=== РАБОЧЕЕ ЗАДАНИЕ 1 ===
Обновите часть отрывка из интервью между «Иными словами, на» и «разъяснять собственные взгляды.» включительно и замените в ней «Музы» на «Каллиопы».
=== РАБОЧЕЕ ЗАДАНИЕ 2 ===
Напишите, что следует дальше в отрывке из интервью, начиная сразу после его последней фразы.
**** ОТРЫВОК ИЗ ИНТЕРВЬЮ
А у Ахматовой были на ваш счет какие-то предвидения?
Может быть, но менее мрачные, поэтому я их не помню. Всегда ведь лучше
запоминаются дурные предсказания -- они относятся непосредственно к твоей
жизни, а не к работе, и поневоле врезаются в память. С другой стороны,
понимаешь, что если впереди тебя и ждет что-то хорошее, то это может
произойти с помощью божественного вмешательства, а оно человеку
неподконтрольно: тут уж что будет, то и будет. Мы не знаем наперед, какое
добро нам будет ниспослано, -- оно от нас не зависит. Вот зло, хотя бы
отчасти, мы в состоянии попытаться предотвратить.
Вы упомянули о божественном вмешательстве. В какой мере это для вас
метафора?
В большой. Для меня это прежде всего вмешательство языка, зависимость
писателя от языка. Помните знаменитую строчку Одена о Йейтсе: "Mad Ireland
hurt you into poetry..." "Втравить", "ввергнуть" в поэзию, вообще в
литературу, способен именно язык, твое собственное чувство языка. Не
философские или поэтические взгляды, не просто зуд творчества, свойственный
юности.
Иными словами, на вершину мироздания вы ставите язык?
Но ведь язык действительно важен -- страшно важен! Когда говорят, что
поэт слышит голос Музы, мало кто вдумывается в смысл этого заезженного
выражения. А если попытаться его конкретизировать, станет ясно, что голос
Музы -- это и есть голос языка. Поэт постоянно вступает в прямой контакт с
языком, и только через язык реализуется его реакция на все услышанное или
прочитанное.
Мне кажется, что язык лежит в основе вашего ви'дения человеческой
истории как процесса, который стремительно себя изживает. Вы полагаете, что
история вот-вот упрется в некий безвыходный тупик?
Не исключено. Я вообще не очень склонен разъяснять собственные взгляды.
********
**** ИСХОДНЫЙ МАТЕРИАЛ
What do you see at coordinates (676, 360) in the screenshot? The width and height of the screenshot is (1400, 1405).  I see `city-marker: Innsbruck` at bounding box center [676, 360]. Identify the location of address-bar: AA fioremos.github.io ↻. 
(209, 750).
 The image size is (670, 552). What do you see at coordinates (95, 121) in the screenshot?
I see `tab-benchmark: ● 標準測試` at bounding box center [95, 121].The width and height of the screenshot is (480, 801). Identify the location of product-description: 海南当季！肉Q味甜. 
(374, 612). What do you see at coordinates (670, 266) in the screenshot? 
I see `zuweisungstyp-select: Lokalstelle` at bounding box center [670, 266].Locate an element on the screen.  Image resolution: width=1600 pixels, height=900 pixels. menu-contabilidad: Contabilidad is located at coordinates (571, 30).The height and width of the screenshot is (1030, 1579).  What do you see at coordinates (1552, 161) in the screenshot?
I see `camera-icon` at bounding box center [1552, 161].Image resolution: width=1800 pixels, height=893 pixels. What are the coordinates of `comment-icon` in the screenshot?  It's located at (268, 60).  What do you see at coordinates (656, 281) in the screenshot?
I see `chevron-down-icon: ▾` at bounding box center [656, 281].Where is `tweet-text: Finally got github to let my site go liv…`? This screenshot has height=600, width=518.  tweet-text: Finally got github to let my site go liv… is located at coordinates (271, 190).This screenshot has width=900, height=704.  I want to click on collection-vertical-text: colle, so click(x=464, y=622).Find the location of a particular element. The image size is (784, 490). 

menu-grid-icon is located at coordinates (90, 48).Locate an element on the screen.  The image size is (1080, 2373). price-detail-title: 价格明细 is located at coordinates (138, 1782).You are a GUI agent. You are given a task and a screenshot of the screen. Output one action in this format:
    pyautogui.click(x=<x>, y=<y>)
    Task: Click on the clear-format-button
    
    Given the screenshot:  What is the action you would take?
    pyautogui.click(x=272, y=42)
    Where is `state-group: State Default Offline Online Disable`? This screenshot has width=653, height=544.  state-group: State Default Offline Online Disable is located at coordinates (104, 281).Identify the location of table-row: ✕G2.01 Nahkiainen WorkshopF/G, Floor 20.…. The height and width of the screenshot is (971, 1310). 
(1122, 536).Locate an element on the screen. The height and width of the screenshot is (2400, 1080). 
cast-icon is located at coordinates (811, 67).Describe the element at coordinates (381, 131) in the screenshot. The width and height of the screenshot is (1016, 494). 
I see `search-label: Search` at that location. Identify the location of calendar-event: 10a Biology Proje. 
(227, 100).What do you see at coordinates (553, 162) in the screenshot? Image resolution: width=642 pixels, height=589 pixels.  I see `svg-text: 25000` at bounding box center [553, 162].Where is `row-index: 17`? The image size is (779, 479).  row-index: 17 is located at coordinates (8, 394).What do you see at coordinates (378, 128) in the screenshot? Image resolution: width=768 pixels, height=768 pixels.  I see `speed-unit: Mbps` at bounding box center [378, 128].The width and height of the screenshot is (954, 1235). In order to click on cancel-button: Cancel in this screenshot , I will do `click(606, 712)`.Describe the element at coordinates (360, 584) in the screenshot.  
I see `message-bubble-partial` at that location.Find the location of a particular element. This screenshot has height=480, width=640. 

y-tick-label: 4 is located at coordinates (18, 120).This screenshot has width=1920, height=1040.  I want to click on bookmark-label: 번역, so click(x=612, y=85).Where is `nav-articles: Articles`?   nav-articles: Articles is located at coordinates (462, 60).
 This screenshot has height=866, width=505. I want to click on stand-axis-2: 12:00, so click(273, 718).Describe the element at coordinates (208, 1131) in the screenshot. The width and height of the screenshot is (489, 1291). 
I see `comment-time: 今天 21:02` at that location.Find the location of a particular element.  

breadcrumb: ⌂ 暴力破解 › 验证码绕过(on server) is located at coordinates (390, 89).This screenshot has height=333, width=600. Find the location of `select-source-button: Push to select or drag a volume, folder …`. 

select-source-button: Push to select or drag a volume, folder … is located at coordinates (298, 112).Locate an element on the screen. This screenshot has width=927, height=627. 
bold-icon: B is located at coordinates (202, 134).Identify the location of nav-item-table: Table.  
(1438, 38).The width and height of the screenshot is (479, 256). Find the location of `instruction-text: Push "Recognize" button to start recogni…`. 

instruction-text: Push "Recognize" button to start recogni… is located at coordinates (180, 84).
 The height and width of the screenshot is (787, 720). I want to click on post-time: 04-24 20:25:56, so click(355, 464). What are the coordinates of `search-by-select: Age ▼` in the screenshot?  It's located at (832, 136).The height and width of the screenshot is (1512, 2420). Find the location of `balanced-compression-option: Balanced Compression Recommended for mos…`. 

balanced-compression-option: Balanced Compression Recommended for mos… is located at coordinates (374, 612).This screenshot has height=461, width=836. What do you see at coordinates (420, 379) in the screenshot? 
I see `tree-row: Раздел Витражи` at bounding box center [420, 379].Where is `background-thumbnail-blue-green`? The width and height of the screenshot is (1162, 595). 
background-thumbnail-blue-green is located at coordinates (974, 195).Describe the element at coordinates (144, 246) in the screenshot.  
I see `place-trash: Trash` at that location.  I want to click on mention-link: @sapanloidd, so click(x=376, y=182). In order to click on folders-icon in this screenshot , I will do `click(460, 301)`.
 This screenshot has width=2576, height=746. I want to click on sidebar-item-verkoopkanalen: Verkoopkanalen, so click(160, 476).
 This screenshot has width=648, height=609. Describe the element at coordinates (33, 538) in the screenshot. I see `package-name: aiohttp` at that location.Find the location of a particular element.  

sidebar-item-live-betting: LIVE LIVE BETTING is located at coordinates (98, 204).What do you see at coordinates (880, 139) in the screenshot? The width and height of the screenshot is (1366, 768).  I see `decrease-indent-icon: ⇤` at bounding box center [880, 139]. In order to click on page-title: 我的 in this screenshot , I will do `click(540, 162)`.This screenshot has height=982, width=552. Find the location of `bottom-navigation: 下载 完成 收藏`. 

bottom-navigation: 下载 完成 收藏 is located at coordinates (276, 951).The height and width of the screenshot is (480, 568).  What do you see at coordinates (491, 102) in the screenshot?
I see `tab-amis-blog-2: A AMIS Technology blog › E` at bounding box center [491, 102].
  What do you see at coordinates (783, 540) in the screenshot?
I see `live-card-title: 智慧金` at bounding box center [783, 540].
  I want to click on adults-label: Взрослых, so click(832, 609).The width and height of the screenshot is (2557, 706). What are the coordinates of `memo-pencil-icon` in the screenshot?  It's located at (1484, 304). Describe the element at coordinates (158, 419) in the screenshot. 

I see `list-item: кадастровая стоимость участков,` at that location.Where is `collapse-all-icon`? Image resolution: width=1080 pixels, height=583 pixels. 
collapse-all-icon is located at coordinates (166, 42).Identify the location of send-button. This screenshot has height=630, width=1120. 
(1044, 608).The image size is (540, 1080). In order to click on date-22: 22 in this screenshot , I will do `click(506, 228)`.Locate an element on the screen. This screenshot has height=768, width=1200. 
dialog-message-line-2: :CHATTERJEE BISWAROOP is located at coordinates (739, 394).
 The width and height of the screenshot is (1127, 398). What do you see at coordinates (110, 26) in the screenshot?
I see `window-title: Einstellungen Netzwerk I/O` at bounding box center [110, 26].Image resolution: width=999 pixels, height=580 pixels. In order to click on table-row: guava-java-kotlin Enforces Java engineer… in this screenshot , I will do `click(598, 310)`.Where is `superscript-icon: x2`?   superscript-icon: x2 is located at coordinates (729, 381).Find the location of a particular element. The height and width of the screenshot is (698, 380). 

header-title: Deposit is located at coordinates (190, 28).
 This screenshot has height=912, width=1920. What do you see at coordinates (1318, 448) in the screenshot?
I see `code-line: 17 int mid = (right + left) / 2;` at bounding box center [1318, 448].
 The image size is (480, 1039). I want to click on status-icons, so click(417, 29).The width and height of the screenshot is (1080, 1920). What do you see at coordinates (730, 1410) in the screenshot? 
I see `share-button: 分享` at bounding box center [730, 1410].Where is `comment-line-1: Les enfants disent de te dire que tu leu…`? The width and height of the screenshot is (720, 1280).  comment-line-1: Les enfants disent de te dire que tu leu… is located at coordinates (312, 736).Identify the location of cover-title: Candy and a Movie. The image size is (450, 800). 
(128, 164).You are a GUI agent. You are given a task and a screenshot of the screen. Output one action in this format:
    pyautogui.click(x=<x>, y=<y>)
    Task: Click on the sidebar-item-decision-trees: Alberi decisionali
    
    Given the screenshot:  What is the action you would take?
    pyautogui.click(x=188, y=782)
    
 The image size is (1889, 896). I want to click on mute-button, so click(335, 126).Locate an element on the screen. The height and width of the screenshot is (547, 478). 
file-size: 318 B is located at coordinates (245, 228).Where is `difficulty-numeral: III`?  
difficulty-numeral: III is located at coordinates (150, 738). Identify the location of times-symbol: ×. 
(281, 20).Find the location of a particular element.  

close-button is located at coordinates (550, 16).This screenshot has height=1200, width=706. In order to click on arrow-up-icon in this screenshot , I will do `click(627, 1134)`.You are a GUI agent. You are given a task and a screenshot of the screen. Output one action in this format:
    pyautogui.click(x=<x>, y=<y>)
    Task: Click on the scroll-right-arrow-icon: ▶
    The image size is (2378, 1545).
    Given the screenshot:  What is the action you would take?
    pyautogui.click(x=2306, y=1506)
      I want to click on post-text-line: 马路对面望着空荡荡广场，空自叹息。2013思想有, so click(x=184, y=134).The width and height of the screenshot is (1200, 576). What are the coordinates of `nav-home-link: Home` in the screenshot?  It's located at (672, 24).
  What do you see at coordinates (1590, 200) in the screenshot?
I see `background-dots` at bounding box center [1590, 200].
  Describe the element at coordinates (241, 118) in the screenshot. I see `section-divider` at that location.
********
=== ОТВЕТ К ЗАДАНИЮ 1 ===
Иными словами, на вершину мироздания вы ставите язык?
Но ведь язык действительно важен -- страшно важен! Когда говорят, что
поэт слышит голос Каллиопы, мало кто вдумывается в смысл этого заезженного
выражения. А если попытаться его конкретизировать, станет ясно, что голос
Каллиопы -- это и есть голос языка. Поэт постоянно вступает в прямой контакт с
языком, и только через язык реализуется его реакция на все услышанное или
прочитанное.
Мне кажется, что язык лежит в основе вашего ви'дения человеческой
истории как процесса, который стремительно себя изживает. Вы полагаете, что
история вот-вот упрется в некий безвыходный тупик?
Не исключено. Я вообще не очень склонен разъяснять собственные взгляды.

=== ОТВЕТ К ЗАДАНИЮ 2 ===
В этом есть какая-то нескромность, как во всякой самооценке. К тому же я не
думаю, что человек способен беспристрастно судить о себе и тем более о
собственном творчестве. Но в самом общем виде я сказал бы так: меня занимает
прежде всего природа Времени. Мне интересно Время само по себе. И что' оно
делает с человеком. Мы ведь видим в основном это проявление Времени, глубже
нам проникнуть не дано.
В своем эссе о Петербурге1 вы пишете, что воду можно рассматривать как
сгущенную форму времени.
Да, как одну из форм... Вообще я доволен этим очерком. Плохо только,
что мне не дали прочесть корректуру, и в готовом тексте оказалась куча
опечаток и ошибок -- неверных написаний и так далее. Очень обидно. Не
потому, что я такой уж педант и крохобор, -- просто с английским языком у
меня любовные отношения, и подобная небрежность меня огорчает.
Кстати об английском. Что бы вы могли сказать о себе как о переводчике
собственных стихов? Вы переводите -- или пишете заново?
Заново, разумеется, не пишу. Правда, многие чужие переводы я исправляю
и уточняю -- переводчики за это очень на меня сердятся, -- потому что
пытаюсь в переводном тексте воспроизвести даже слабости оригинала. Вообще
перечитывать свои старые стихи -- тяжкое испытание. И еще более тяжкое --
переводить их. И прежде чем за это взяться, надо остыть, в какой-то степени
отрешиться от авторства, посмотреть на свое создание со стороны -- "как души
смотрят с высоты / На ими брошенное тело". С этой высоты чаще всего видишь
бренные останки, уже тронутые разложением. Вас с ними мало что связывает.
Тем не менее, взявшись переводить, ты обязан передать цвет каждого листочка
на дереве -- неважно, яркий он или тусклый. Ты видишь, что в подлиннике
некоторые строки явно уродливы, но, может быть, в свое время ты написал так
не случайно -- это могло входить в какой-то твой первоначальный замысел.
Слабые строки тоже выполняют в стихах определенную функцию, облегчают
читателю путь к восприятию других, более важных мест.
Вы сильно придираетесь к своим английским переводчикам?
Мы в основном расходимся из-за того, что я отстаиваю точность, а
переводы часто грешат неточностью, и это вполне можно понять. Ужасно трудно
объяснить переводчику, какая именно мера точности меня устраивает. И чем
биться над этим и тратить нервы, я подумал -- не лучше ли самому попробовать
себя переводить? Особого риска тут нет: по-русски стихотворение все равно
существует. Худо ли, хорошо ли, оно уже написано и никуда не денется. Мои
русские лавры -- или их отсутствие -- вполне меня устраивают. Почетного
места на американском Парнасе я не добиваюсь. Во многих переводах моих
стихов меня смущает то, что они неважно звучат по-английски. Может быть, я
проявляю здесь чрезмерную требовательность -- ведь мой роман с английским
языком начался сравнительно недавно, он мне еще в новинку. И неудавшаяся
русская строчка беспокоит меня гораздо меньше, чем строчка, которая не
получилась по-английски.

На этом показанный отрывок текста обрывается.